# Generalized additive models - formula for basis functions

I'm trying to understand the basics of GAMs. Wood's book "Generalized Additive Models: an introduction with R" introduces GAMs via a cubic spline basis $b_j(x)$ (see p. 122), where $b_1(x)=1, b_2(x)=x$ and $b_{i+2}(x)=R(x, x_i^*)$ ($1 \leq i \leq q-2$, $x_i^*$ are knot locations), where $R(x,z)=\left[ (z-1/2)^2 -1/12 \right]\left[ (x-1/2)^2 -1/12 \right]/4 - \left[(|x-z|-1/2)^4 - 1/2 (|x-z|-1/2)^2 +7/240 \right]/24.$

But there's definitely an error in the last expression since it's a spline of order 4. How should the correct formula look like?

Could anyone suggest another simple but mathematically rigorous (and relatively comprehensive) introduction to GAMs?

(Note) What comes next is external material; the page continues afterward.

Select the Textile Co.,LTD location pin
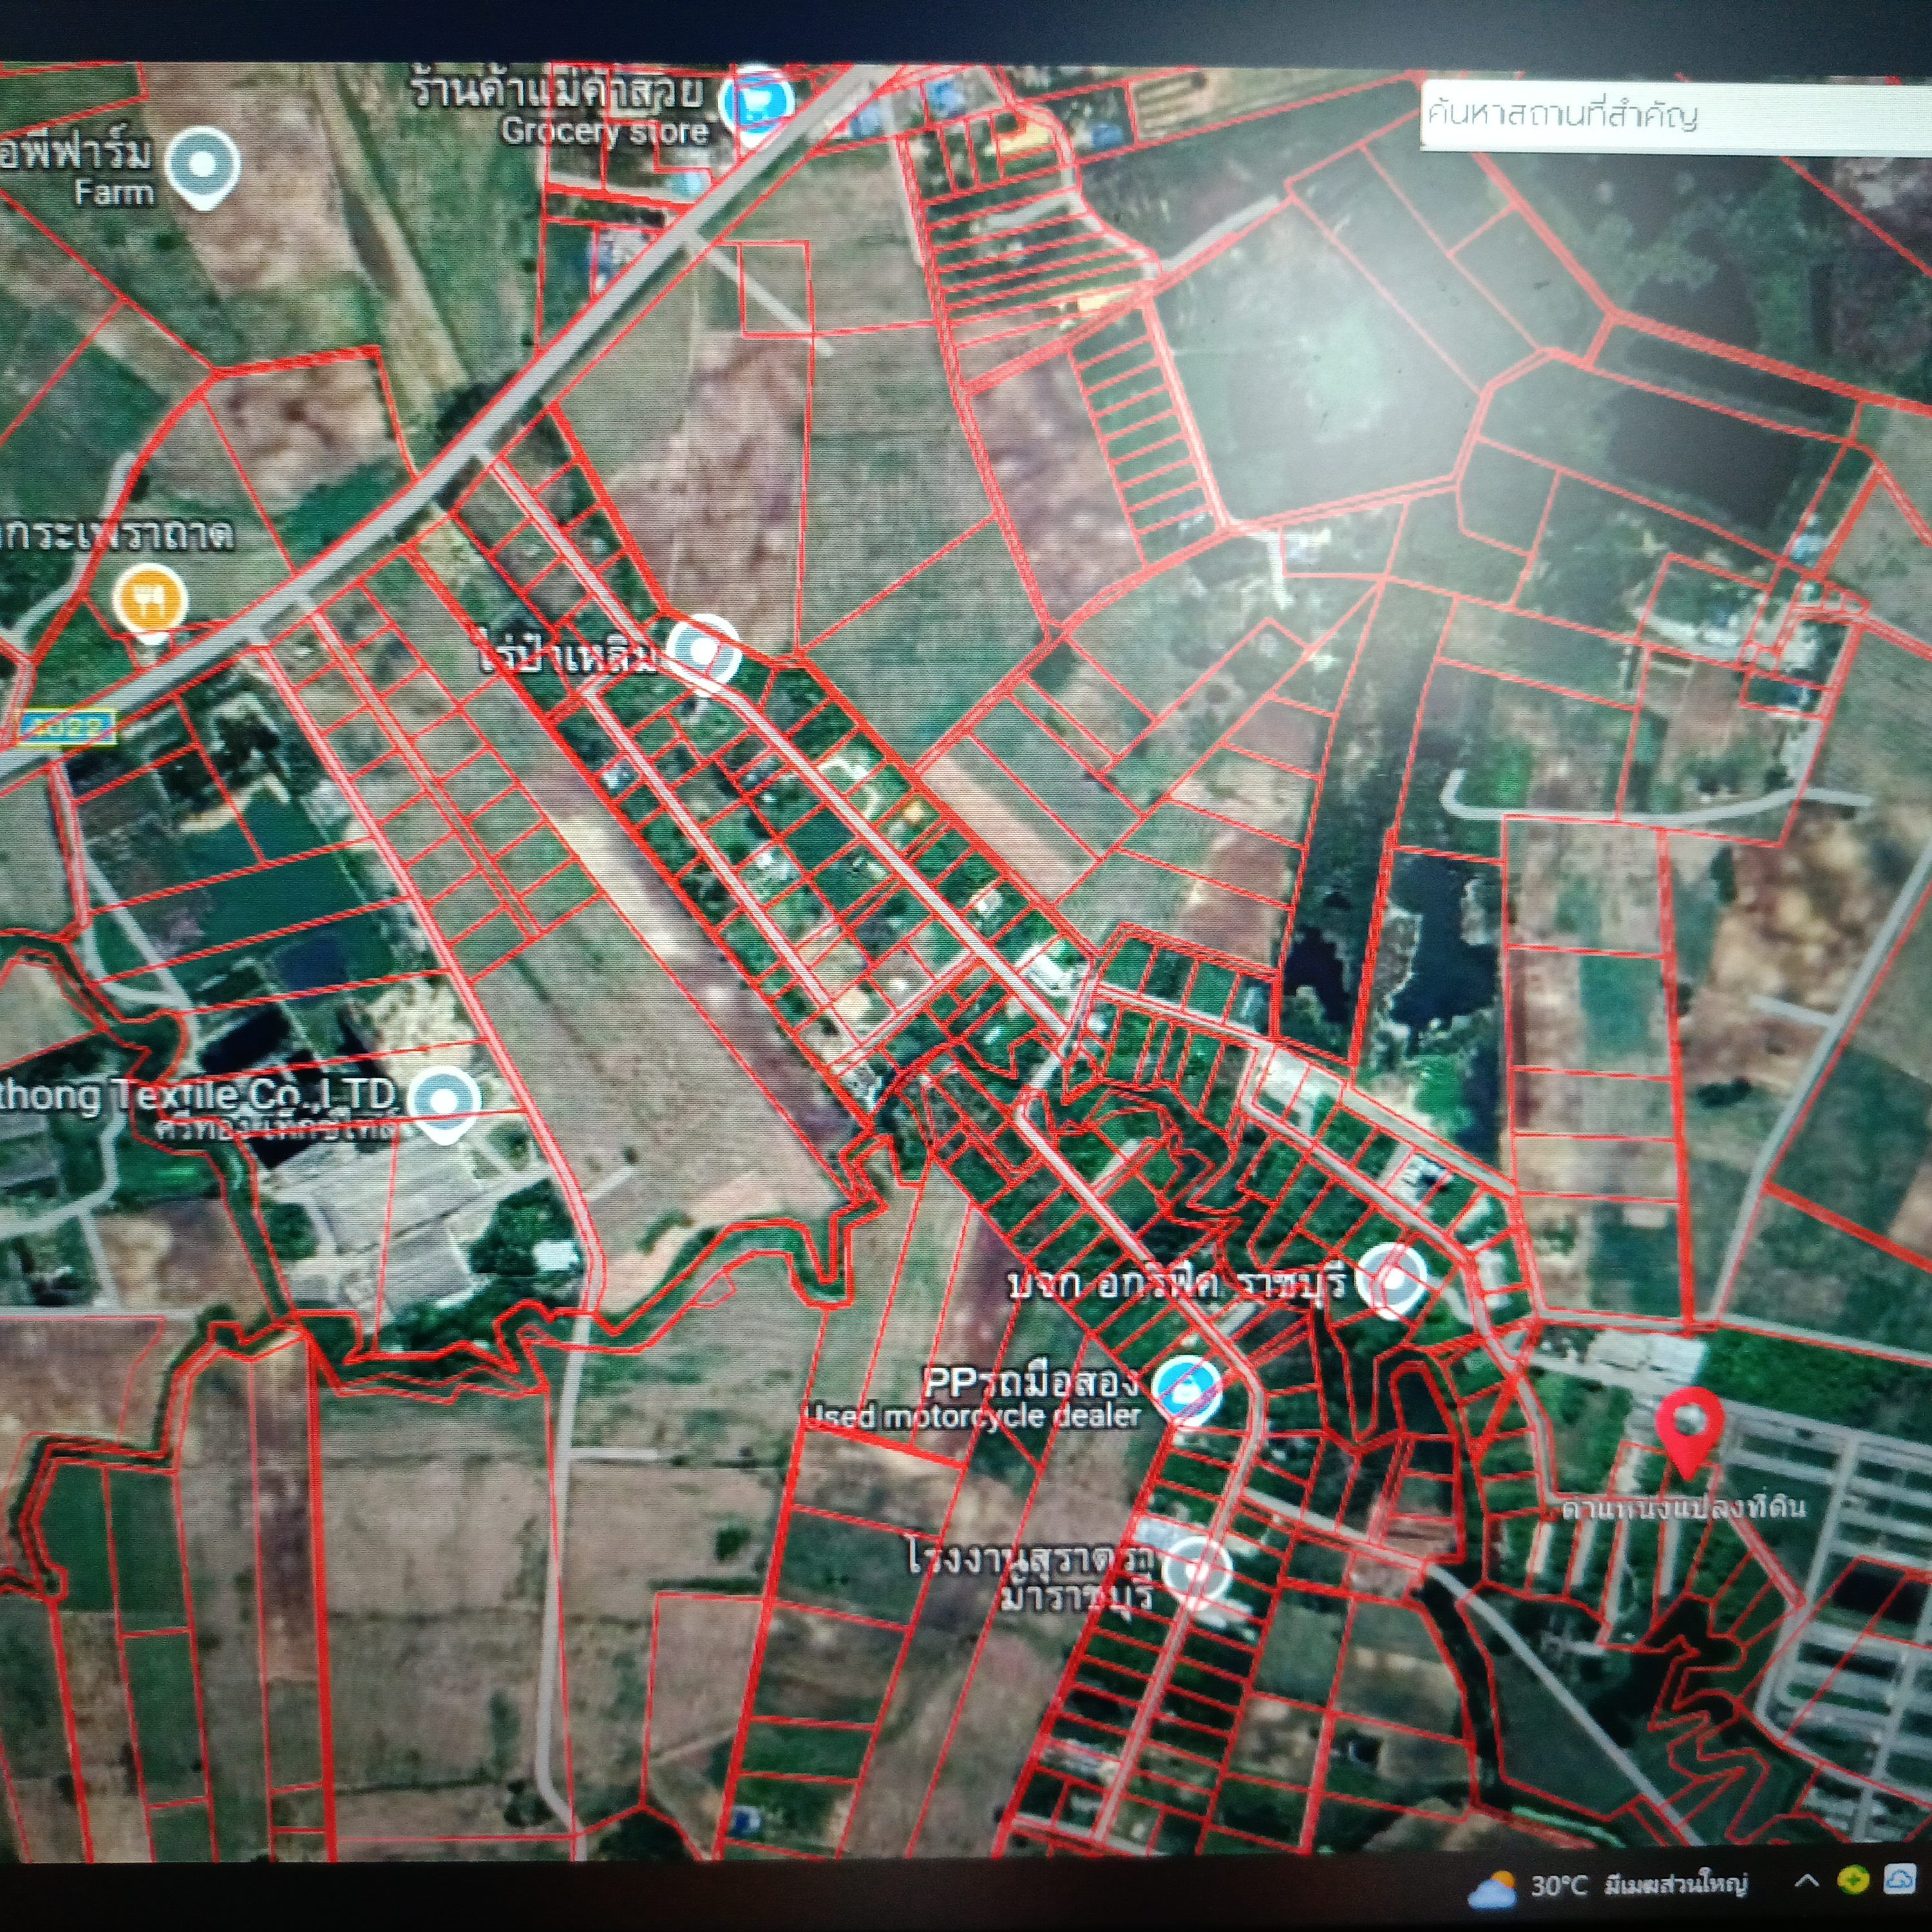 (x=442, y=1104)
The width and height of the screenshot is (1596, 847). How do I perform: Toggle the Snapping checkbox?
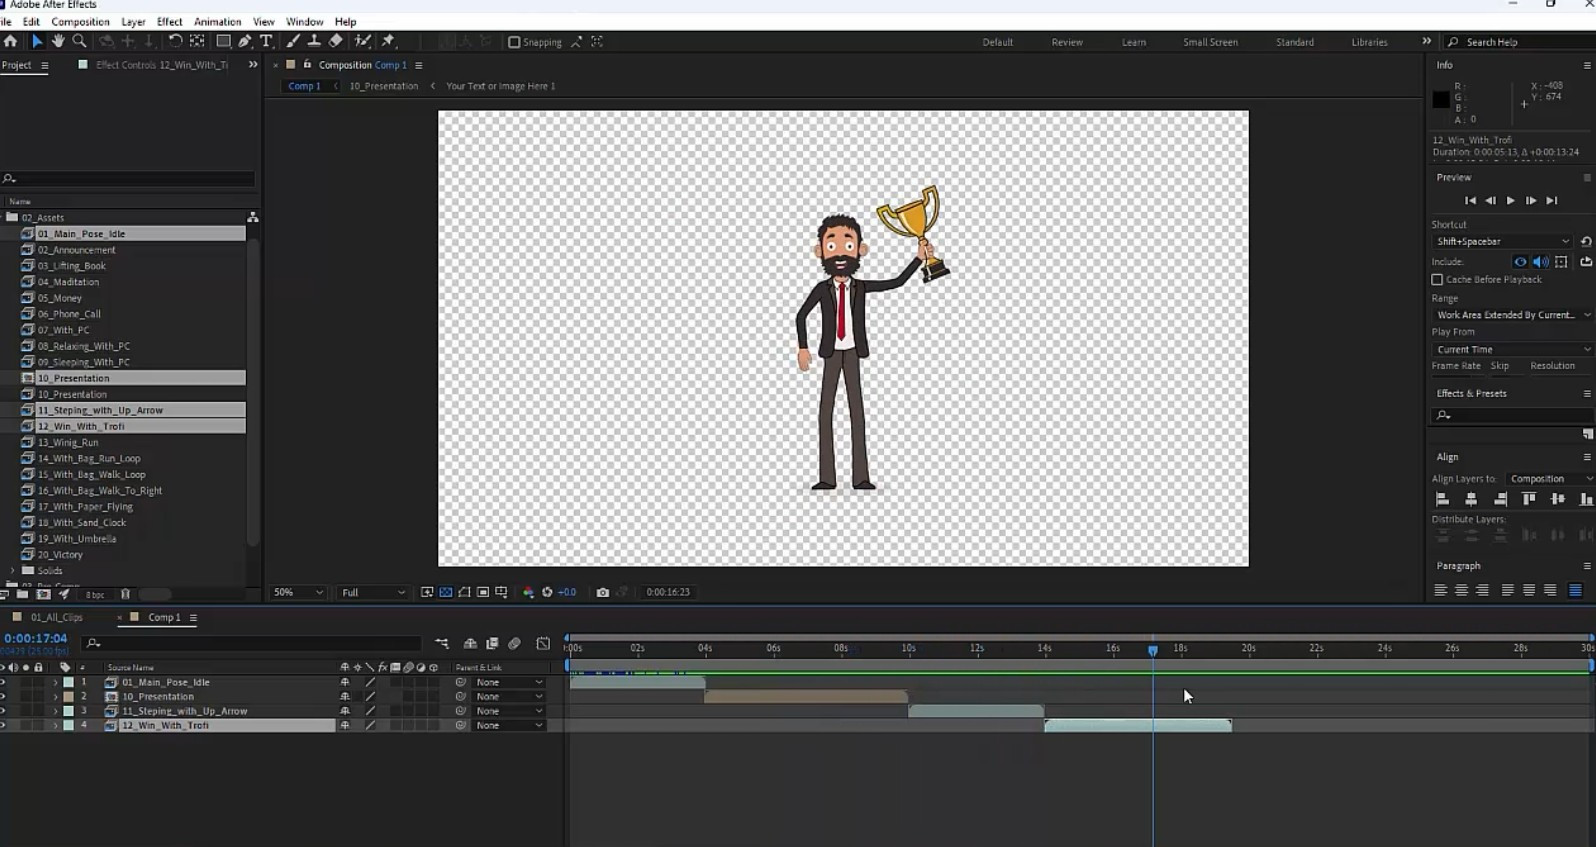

GAM in "Introduction to statistical learning" (page 283) is defined as extension to multiple regression. Lets begin with a term representing simple multiple regression: $$\hat{y} = \beta_{0} + \beta_{1}x_{1} + ... +\beta_{n}x_{n} +\epsilon_i$$. Now instead of just multiplying each variable $$x_{1},x_{2},...,x_{n}$$ with coefficients $$\beta_{1}, \beta_{2},...,\beta_{n}$$, you could use some functions $$f_{1},...,f_{n}$$ to model the relationship between predictors and response variable: $$\hat{y} = f_{1}(x_{1}) + ... + f_{n}(x_{n}) +\epsilon_i$$. By doing this, you are adding possibility to model each predictor's contribution to the response variable with non-linear functions. This is the idea of GAMs.